◆ **Kutipan**:
“Penuntutan adalah tindakan penuntut umum untuk melimpahkan perkara pidana ke pengadilan negeri yang berwenang dalam
hal dan menurut cara yang diatur dalam undang-undang ini dengan permintaan supaya diperiksa dan diputus oleh hakim di sidang pengadilan”. (Pasal 1 butir 7 KUHAP)
B. Azas Penuntutan
- Azas Legalitas (legaliteitsbeginsel): Yaitu azas yang mewajibkan kepada penuntut umum untuk melakukan penuntutan terhadap seseorang yang melanggar peraturan hukum pidana. Azas ini merupakan penjelmaan dari azas equality before the law.
- Azas Oporunitas (opportunitebeginsel): yaitu azas yang memberikan wewenang pada penuntut umum untuk tidak melakukan penuntutan terhaap seseorang yang melanggar peraturan hukum pidana dengan jalan mengesampingkan perkara yang sudah terang pembuktiannya untuk kepentingan umum.
C. Garis besar dalam penuntutan
Pada pokoknya sebelum melimpahkan berkas perkara ke sidang pengadilan, secara garis besar penuntut umum dalam penuntutan haruslah:
- mempelajari dan meneliti berkas perkara yang diajukan oleh penyidik, apakah telah cukup kuat dan terdapat cukup bukti bahwa terdakwa telah melakukan tindak pidana.
- setelah diperoleh gambaran yang jelas dan pasti tentang adanya tindak pidana dari terdakwa maka berdasarkan hal tersebut penuntut umum membuta surat dakwaan.
Langkah Melakukan penuntutan:
1. Kelengkapan berkas
2. Membuat surat dakwaan
3. Bentuk-bentuk surat dakwaan
4. Penggabungan berkas perkara (voeging)
5. pemisahan perkara
6. melimpahkan perkara ke pengadilan mengubah surat dakwaan
1. Kelengkapan berkas
a. Kelengkapan formal:
identitas tersangka
surat izin ketua pengadilan setempat dalam hal dilakukan penggeledahan
surat izin khusus ketua PN setempat apabila dilakukan pemeriksaan surat
adanya pengaduan dari orang yang berhak melakukan pengaduan dalam tindak pidana aduan
pembuatan berita acara pemeriksaan saksi, pemeriksaan tersangka, penangkapan, penggeledahan, dsb.

◆ **Tugas Wajib**:
#1 Tolong terjemahkan kalimat "Azas ini merupakan penjelmaan dari azas equality before the law." dari kutipan tentang penuntutan ke dalam bahasa Inggris.
#2 Menurut kutipan tentang penuntutan, pasal mana yang memuat definisi penuntutan?
#3 Tentukan apakah setiap pernyataan berikut sesuai dengan kutipan tentang penuntutan. Jawab ya atau tidak, lalu kutip kata-kata dari kutipan tersebut yang menjadi dasarnya.
(a) Azas legalitas mewajibkan penuntut umum menuntut seseorang yang melanggar peraturan hukum pidana.
(b) Identitas tersangka termasuk kelengkapan formal berkas.
(c) Surat izin penggeledahan dikeluarkan oleh penyidik.

◆ **Bagian Data**:

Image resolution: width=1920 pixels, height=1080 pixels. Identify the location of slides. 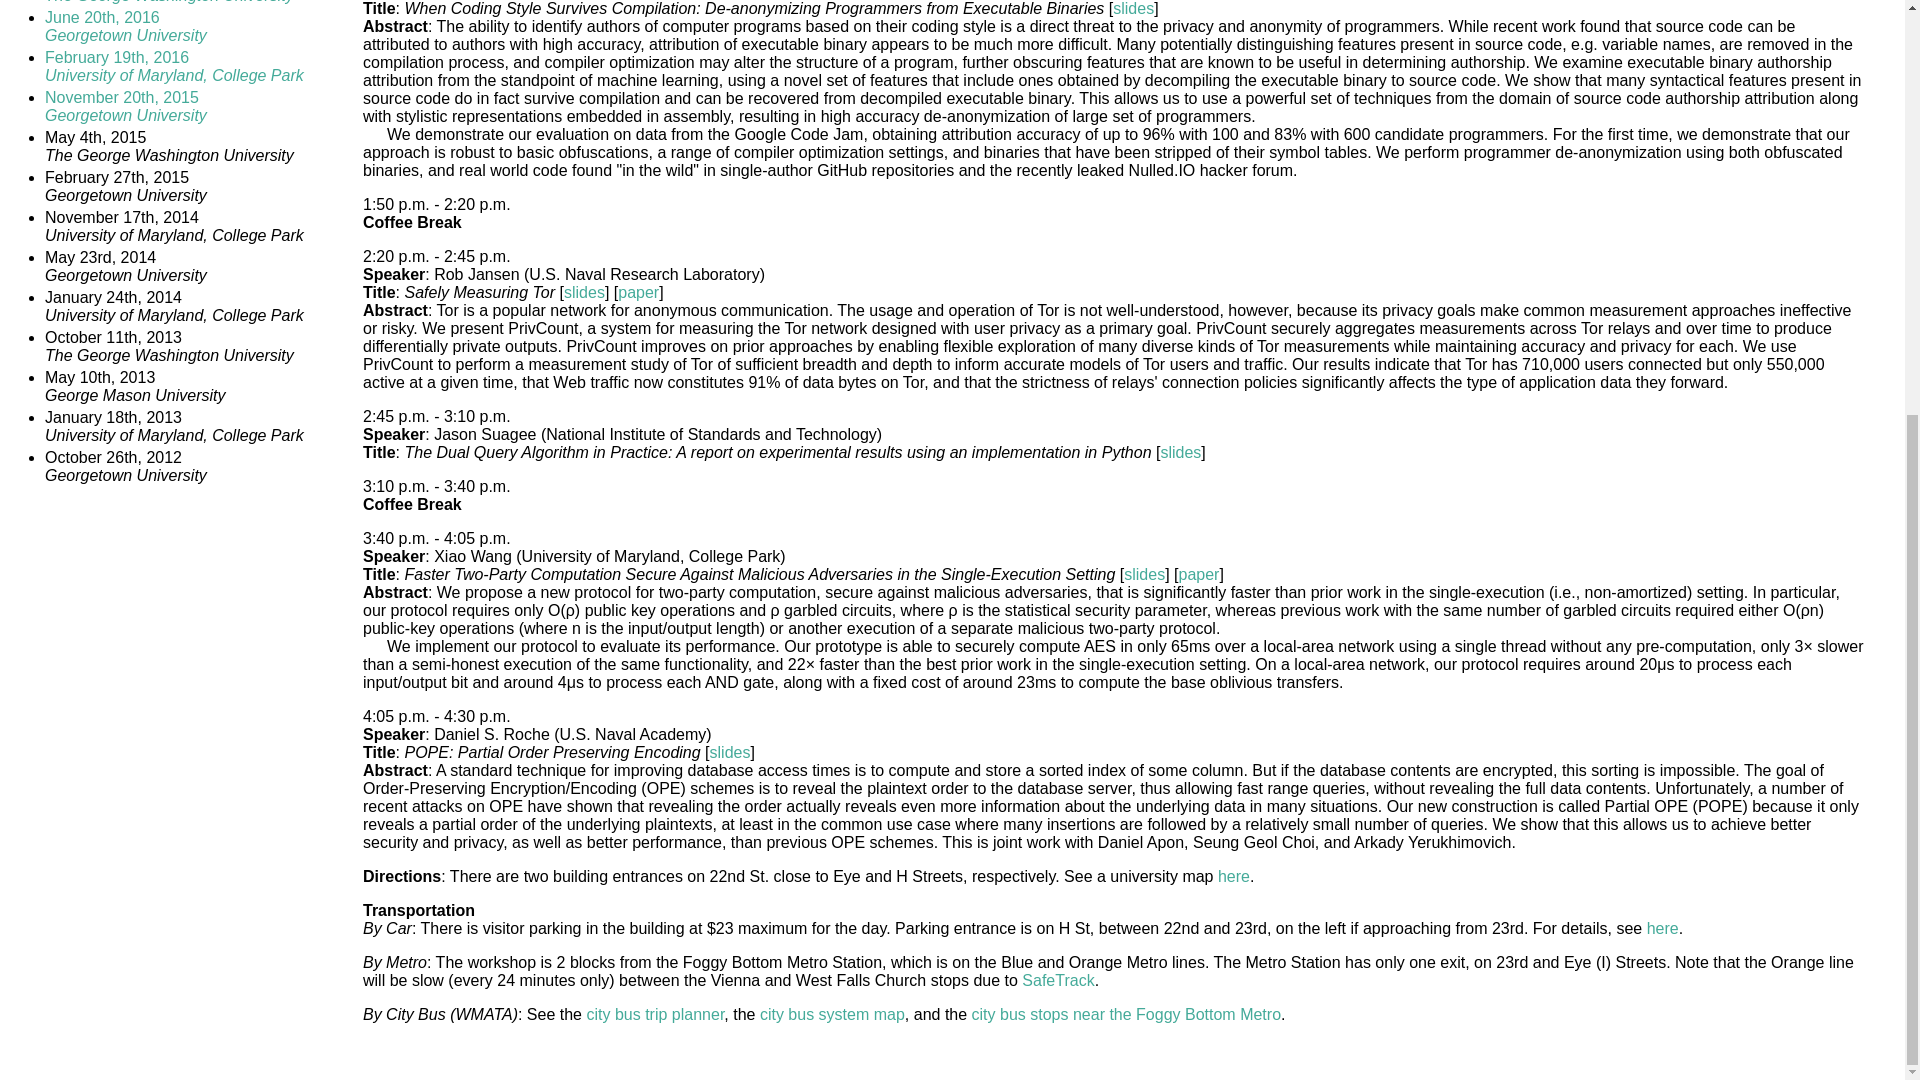
(584, 292).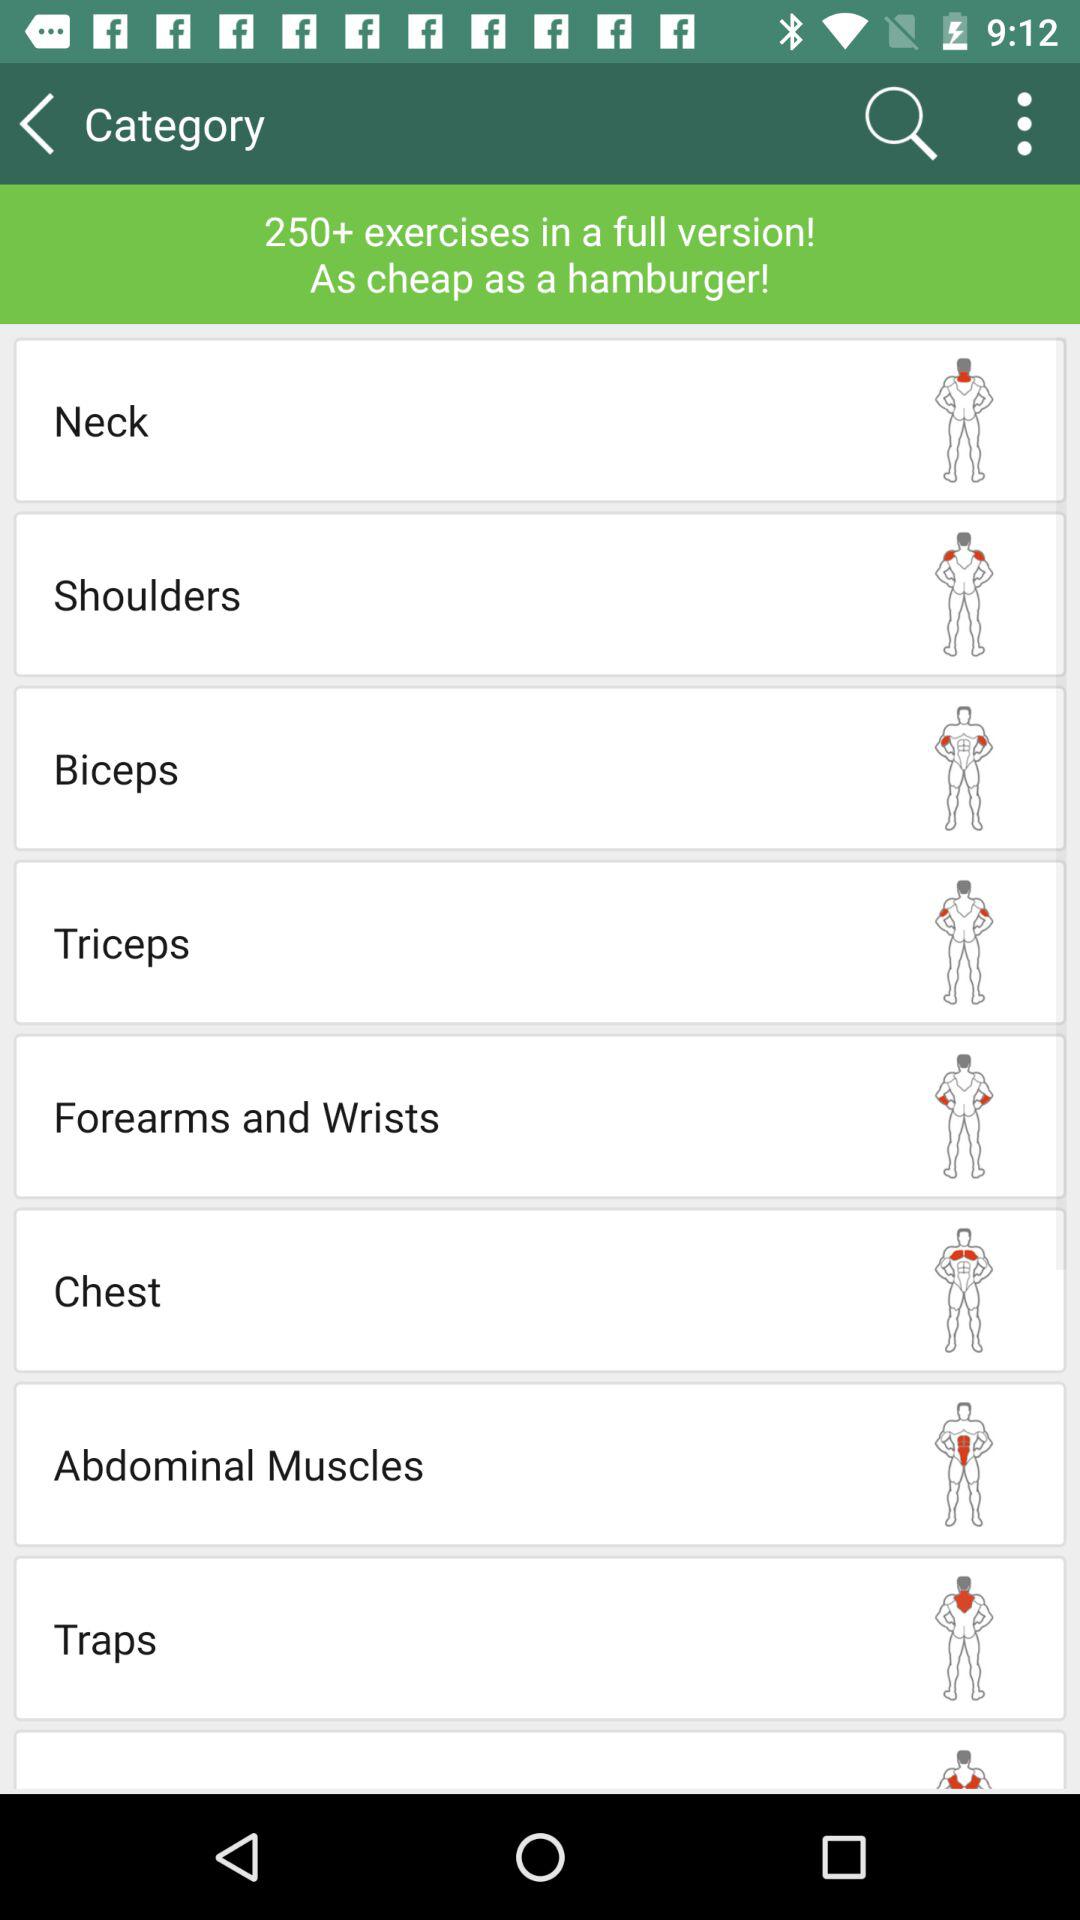 The height and width of the screenshot is (1920, 1080). What do you see at coordinates (230, 123) in the screenshot?
I see `flip until category app` at bounding box center [230, 123].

◆ **Hasil Tiap Tugas**:
#1 This principle is an embodiment of the principle of equality before the law.

#2 Pasal 1 butir 7 KUHAP.

#3
(a) Ya: "azas yang mewajibkan kepada penuntut umum untuk melakukan penuntutan terhadap seseorang yang melanggar peraturan hukum pidana"
(b) Ya: "a. Kelengkapan formal:" dan "identitas tersangka"
(c) Tidak: "surat izin ketua pengadilan setempat dalam hal dilakukan penggeledahan"